What you are asked to do => Please tally the lines of the listing that hold the string "sidebar", and reply with that total only.

Material for this task =>
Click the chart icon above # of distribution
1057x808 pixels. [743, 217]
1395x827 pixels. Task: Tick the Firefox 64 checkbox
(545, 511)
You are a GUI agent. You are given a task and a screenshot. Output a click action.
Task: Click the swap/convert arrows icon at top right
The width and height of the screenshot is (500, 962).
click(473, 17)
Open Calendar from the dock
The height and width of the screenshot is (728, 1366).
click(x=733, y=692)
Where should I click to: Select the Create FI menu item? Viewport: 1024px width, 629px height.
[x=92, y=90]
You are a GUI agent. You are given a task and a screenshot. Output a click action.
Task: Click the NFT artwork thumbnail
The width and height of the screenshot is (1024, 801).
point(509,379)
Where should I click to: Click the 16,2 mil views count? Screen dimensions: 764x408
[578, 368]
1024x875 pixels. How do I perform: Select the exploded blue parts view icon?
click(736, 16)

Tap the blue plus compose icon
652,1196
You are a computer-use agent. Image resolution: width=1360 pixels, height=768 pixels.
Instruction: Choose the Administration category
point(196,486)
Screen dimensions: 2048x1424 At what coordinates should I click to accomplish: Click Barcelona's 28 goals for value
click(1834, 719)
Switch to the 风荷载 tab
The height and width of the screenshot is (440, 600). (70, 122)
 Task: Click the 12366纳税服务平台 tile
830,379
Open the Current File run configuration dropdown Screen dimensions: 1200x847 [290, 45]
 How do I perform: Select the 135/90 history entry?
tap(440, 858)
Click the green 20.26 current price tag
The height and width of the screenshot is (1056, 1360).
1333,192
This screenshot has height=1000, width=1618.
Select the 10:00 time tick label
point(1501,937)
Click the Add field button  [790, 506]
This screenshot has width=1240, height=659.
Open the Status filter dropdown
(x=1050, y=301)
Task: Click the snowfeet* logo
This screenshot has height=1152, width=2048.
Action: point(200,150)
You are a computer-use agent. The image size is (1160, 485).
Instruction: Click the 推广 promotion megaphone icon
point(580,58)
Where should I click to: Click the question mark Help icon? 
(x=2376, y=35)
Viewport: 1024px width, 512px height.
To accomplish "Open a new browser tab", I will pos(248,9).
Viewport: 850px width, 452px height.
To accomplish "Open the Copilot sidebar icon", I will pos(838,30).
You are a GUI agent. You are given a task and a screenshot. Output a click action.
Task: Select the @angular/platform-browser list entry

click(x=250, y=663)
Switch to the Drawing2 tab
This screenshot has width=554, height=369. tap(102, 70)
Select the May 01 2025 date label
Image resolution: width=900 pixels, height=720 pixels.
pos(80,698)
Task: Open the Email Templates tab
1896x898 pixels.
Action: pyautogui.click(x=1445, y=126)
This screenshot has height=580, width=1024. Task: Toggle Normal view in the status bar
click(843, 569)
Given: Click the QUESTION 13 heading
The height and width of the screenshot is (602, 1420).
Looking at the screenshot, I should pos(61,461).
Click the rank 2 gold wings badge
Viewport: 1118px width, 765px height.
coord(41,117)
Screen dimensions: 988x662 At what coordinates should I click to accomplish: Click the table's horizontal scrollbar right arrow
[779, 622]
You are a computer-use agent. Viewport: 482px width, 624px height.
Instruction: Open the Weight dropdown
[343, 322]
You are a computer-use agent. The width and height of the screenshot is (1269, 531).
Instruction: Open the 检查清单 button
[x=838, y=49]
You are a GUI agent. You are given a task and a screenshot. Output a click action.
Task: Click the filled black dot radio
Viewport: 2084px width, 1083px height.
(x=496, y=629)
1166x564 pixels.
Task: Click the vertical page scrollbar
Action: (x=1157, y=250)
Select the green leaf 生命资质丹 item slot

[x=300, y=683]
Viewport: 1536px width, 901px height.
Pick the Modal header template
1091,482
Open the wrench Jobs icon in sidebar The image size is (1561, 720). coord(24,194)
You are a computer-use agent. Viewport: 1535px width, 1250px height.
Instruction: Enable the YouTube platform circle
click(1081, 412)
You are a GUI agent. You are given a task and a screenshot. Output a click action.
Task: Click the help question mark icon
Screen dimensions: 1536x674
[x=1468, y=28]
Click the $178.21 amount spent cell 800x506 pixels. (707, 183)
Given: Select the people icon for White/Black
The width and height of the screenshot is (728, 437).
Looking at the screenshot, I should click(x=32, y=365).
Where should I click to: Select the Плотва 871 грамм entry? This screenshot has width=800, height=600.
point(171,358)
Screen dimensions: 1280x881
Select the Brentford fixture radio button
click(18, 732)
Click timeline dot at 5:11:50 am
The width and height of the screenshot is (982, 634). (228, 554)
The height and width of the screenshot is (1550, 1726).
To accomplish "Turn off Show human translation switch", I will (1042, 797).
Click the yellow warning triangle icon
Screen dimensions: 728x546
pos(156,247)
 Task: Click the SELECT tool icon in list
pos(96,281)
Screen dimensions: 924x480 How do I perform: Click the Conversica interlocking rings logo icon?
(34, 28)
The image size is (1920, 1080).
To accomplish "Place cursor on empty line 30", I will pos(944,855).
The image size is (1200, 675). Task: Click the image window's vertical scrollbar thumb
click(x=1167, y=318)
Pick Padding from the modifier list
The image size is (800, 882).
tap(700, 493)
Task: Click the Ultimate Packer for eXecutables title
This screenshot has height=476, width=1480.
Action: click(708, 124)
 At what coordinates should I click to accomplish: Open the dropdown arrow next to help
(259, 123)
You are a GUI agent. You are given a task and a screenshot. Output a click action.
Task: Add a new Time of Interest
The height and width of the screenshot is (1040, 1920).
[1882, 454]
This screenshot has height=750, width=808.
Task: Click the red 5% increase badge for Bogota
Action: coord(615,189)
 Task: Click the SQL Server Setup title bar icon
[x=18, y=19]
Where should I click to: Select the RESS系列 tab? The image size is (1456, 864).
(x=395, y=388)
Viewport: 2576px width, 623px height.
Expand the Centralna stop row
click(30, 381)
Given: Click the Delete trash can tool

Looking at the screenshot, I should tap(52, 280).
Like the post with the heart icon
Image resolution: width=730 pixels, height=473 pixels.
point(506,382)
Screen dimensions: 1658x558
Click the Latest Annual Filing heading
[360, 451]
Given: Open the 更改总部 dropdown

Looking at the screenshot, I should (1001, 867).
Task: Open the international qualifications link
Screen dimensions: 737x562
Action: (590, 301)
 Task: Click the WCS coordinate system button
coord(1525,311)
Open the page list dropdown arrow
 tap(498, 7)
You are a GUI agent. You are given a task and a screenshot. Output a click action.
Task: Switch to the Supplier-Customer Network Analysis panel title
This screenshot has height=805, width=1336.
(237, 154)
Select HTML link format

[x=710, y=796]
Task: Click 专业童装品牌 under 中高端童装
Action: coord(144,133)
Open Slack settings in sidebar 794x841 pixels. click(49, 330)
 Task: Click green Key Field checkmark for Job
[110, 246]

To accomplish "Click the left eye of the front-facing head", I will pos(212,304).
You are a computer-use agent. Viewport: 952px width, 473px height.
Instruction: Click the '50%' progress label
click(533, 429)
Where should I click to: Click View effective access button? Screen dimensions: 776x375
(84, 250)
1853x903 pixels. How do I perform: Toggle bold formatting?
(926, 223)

Answer to the exercise => 3